• [WHAT YOU HAVE TO DO]
Please continue the text on the costs of owning a second home, picking up right after its final sentence.

Typical Second Home Expenses
Purchase Price $300,000
Mortgage Debt (66.7%) $200,000
Equity Invested $100,000
Mortgage Payment (P&I) $11,458
Interest Cost

(4.0% rate)

Tax Benefit of Interest Deduction (35%) ($2,800)
Property Taxes $6,500
Insurance $1,500
Condo Fees $0
Maintenance,Repairs, Landscaping, Pool, etc. $7,200
Annual Cost to Own $19,800
Annual Price Appreciation (3.3%) ($10,000)
Net Cost to Own $9,800


The Annual Cost to Own is your net cost, after taking tax deductions into effect. Principal payments are not included in this because they are not really a cost – they are reducing your loan amount, and increasing the equity in your home.


These inputs may vary considerably depending on the location, condition and cost of your house, your tax situation, and other things. A few important assumptions and considerations include:


  1. Tax Benefit: Mortgage interest is deductible up to $1.1 million of total mortgage debt, for your primary and secondary residences combined. This analysis assumes that you are able to fully utilize the mortgage deduction, but if you have a large mortgage on your primary residence, you may not be able to take the full deduction on your second home.
  2. Property Taxes: These often go up when you buy a house, because the house is reassessed at the new purchase price. Make sure you calculate property taxes at the going forward rate, not last year’s rate.
  3. Maintenance and landscaping costs: They are often higher than expected. That beautiful English garden may cost you more than you realize, not to mention the putting green. Get bids from local service providers before you buy the house.


Now you know the annual cost to own your home, but how much will it appreciate? That of course, is highly dependent on the location of your home. Nationally, homes have appreciated at an annual rate of 3.3% for the last 25 years. A simple way to look at this is that your $300,000 home will appreciate by $10,000 a year, assuming the average growth rate. If you offset your annual expense of $19,800 with this gain, you end up with a net annual cost of $9,800.

(Entries from a dataset)
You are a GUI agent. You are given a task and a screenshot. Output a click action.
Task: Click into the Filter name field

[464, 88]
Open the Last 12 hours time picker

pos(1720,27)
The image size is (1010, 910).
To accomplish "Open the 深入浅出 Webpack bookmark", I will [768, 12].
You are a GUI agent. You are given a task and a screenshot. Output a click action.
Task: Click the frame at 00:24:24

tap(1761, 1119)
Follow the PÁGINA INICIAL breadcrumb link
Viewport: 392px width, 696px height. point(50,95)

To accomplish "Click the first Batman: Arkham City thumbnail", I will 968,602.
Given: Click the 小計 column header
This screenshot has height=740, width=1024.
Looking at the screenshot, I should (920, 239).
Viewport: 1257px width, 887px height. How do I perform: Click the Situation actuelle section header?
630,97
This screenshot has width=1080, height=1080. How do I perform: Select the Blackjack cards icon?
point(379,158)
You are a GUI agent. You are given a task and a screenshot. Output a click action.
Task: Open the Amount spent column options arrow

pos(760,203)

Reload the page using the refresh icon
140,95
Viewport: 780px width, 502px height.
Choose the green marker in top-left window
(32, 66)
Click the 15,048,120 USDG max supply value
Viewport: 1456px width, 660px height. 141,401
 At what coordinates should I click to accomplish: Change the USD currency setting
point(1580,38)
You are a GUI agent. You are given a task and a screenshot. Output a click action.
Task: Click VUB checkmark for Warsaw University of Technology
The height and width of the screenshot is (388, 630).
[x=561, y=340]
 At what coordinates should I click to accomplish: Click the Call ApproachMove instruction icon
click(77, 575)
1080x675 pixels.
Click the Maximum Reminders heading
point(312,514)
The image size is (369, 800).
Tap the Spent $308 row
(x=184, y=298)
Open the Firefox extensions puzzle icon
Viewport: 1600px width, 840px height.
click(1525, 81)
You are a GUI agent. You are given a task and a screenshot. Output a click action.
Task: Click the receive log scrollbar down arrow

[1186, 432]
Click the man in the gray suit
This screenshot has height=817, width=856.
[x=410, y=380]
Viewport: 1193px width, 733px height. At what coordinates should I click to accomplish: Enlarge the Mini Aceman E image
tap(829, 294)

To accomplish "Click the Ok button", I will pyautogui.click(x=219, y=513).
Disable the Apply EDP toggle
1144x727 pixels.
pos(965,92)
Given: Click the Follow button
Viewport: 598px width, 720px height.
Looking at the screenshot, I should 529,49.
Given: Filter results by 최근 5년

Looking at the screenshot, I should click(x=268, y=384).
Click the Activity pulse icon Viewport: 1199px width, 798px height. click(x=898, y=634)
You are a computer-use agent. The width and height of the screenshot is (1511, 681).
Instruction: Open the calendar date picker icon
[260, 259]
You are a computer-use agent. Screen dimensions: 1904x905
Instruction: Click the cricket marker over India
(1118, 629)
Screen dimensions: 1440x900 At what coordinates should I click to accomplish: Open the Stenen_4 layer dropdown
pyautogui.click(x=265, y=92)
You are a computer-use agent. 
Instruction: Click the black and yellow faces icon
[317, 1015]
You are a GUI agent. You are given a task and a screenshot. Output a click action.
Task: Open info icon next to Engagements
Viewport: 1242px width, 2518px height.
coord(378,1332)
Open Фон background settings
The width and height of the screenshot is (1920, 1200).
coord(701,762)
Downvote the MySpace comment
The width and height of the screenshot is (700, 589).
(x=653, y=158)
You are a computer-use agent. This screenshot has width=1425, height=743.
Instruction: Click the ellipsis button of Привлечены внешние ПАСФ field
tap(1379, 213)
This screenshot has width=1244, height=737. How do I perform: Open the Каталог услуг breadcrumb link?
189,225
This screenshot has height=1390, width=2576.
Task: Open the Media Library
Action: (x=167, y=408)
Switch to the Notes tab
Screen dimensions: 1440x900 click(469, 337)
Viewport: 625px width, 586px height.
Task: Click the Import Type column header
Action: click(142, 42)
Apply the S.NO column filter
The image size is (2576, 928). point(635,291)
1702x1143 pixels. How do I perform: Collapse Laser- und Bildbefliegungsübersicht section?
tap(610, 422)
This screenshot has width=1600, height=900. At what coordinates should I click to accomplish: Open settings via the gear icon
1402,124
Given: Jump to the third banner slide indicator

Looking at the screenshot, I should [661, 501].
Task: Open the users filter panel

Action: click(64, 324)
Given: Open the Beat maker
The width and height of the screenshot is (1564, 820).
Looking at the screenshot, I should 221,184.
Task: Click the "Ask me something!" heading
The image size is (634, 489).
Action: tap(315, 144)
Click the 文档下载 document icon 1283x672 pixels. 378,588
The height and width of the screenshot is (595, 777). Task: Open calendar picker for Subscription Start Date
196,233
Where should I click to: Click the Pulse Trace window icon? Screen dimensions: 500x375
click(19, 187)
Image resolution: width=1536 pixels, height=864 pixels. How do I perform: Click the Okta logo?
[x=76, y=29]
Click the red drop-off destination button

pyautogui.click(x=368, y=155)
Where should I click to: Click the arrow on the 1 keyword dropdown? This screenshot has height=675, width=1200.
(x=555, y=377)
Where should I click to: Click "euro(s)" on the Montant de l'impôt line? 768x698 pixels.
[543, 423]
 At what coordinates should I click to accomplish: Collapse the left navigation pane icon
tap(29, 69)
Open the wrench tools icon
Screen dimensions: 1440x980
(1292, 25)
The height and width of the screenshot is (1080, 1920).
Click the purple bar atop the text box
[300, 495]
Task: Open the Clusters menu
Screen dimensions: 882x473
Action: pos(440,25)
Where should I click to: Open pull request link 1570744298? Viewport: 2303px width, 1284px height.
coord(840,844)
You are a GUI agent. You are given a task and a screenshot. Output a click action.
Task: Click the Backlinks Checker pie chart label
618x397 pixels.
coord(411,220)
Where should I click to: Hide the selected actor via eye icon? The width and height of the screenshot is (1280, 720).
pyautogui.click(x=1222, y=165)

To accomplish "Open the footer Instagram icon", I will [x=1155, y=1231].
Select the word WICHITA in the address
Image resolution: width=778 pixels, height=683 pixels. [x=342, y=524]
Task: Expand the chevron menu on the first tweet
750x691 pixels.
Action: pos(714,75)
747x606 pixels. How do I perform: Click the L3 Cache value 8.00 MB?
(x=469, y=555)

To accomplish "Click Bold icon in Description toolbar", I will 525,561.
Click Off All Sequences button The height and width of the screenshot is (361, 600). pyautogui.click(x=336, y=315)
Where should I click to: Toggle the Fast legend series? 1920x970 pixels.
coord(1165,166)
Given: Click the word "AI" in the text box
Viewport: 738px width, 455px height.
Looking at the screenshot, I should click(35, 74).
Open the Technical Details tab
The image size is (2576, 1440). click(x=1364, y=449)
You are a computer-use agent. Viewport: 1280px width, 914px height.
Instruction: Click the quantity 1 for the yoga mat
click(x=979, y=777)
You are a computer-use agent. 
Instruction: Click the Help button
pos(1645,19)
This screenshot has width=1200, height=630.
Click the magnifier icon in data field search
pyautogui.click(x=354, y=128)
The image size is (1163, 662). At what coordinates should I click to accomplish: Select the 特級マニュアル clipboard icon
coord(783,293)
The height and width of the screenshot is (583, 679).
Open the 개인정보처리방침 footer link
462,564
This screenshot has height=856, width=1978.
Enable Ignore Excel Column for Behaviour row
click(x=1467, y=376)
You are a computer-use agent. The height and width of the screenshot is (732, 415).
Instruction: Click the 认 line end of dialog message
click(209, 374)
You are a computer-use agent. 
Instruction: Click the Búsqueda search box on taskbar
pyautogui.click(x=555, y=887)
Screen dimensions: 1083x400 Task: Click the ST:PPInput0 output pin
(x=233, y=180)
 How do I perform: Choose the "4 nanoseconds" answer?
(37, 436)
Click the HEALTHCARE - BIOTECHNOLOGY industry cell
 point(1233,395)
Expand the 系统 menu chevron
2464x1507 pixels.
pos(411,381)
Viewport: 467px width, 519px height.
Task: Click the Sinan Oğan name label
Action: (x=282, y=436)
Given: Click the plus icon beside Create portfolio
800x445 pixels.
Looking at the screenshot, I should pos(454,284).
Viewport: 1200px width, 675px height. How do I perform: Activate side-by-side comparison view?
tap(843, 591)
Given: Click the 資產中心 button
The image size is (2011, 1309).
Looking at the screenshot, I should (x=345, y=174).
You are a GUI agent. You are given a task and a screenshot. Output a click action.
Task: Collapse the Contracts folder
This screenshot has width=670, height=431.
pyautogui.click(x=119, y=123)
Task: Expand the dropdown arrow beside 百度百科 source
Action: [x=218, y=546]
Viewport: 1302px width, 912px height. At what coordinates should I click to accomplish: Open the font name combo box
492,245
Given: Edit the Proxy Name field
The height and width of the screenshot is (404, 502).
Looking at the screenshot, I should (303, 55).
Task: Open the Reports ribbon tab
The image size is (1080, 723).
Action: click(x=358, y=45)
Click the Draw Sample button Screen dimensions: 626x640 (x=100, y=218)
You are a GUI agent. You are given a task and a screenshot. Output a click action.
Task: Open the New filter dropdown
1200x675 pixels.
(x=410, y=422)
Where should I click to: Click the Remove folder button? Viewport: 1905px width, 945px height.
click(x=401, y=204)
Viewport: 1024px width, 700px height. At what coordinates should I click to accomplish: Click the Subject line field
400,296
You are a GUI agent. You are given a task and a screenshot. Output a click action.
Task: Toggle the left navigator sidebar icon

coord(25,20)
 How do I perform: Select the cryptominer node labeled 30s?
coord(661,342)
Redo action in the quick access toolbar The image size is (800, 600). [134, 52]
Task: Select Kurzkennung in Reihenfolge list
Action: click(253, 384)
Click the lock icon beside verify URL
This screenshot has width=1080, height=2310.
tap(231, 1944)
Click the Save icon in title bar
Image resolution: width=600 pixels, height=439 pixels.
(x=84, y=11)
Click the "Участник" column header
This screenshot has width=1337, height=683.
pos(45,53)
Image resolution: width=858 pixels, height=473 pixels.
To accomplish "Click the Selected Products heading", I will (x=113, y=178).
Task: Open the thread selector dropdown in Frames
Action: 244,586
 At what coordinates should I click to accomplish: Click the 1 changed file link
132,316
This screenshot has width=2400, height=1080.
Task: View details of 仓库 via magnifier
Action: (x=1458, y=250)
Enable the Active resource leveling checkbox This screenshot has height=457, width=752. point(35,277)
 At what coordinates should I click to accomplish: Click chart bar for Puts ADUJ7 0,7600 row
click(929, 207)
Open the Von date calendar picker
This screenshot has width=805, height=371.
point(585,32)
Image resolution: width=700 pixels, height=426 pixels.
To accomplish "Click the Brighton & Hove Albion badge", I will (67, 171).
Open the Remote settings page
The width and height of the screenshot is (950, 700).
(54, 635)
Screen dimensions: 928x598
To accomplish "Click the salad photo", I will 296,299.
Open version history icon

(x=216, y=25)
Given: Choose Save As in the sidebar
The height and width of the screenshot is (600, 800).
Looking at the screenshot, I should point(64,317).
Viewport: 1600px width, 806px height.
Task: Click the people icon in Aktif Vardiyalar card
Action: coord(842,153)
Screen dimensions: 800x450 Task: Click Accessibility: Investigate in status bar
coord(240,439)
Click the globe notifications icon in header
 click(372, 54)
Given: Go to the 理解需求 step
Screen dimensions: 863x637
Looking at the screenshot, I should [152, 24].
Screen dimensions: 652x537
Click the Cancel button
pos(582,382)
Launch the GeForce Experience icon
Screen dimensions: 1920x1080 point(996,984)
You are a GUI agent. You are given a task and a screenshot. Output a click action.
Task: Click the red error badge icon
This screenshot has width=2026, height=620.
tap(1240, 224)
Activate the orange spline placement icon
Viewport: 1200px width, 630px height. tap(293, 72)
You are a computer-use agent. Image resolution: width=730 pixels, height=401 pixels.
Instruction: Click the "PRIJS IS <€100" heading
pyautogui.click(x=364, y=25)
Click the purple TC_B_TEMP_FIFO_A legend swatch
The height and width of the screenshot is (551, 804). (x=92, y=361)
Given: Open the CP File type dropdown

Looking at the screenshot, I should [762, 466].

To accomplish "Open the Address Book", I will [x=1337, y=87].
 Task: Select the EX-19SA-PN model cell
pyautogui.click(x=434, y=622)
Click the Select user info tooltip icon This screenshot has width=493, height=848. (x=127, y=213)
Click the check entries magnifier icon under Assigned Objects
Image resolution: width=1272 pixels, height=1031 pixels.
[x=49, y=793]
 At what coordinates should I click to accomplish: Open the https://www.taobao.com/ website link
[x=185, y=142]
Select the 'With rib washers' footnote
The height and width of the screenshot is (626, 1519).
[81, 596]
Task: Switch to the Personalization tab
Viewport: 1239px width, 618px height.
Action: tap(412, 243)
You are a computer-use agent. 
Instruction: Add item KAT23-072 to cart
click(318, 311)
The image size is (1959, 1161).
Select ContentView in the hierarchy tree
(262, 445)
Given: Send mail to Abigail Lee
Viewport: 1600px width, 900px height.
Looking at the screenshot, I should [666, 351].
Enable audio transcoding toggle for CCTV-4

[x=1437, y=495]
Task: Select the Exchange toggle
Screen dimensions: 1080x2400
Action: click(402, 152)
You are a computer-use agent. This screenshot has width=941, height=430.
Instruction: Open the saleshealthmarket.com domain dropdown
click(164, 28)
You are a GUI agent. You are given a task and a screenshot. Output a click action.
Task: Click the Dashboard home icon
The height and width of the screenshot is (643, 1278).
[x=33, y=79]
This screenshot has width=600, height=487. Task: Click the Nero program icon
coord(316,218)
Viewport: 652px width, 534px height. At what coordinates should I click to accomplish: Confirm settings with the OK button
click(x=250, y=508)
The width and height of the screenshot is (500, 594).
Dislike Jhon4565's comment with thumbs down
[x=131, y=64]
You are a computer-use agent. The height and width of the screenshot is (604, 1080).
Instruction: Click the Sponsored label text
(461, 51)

• [THE OUTPUT]
Is 3.3% a realistic rate of appreciation? In the short run, many second home markets can appreciate more than this. But keep in mind that prices in many second home communities are much more volatile than the national average. When the economy goes south, owners may need to sell their weekend house to stay afloat. This makes it tough to come up with a reliable price projection so you may want to use a range of growth rates when you do your calculations.

Let’s look at the alternative scenario, where you rent and invest.


The cost to rent a home comparable to the one in the example would be $2,000/month, or $24,000 for the year. Let’s say that you invested your $100,000 of equity at a total expected annualized return of 15%. This $15,000 of income offsets your rental cost, and you are left with a net cost of $9,000.


Now, 15% may seem like an ambitious rate of return, and it clearly will require you to take some risk. The reason I am assuming 15% is that it is roughly the rate of return you should expect on a real estate fund that uses the same amount of leverage you would have on your second home. Since your purchase of a second home is a real estate investment, comparing it to a real estate fund is more fair than comparing to a bond fund, for example, which would produce lower returns but also entails less risk.

As a reference point, Blackstone has produced an average annualized net return of 17% on its 8 real estate funds, and many lesser known managers have produced higher returns than that. As they say in the disclaimer, “individual results may vary”. For example, returns on individual Blackstone funds have ranged from 11% to 40%.

Here’s the upshot. In this example, it’s practically a dead heat. Renting would be $800 per year cheaper than owning.


Comparison to Rent and Invest Strategy
Annual Cost to Rent $24,000
Income from Investment (15.0%) ($15,000)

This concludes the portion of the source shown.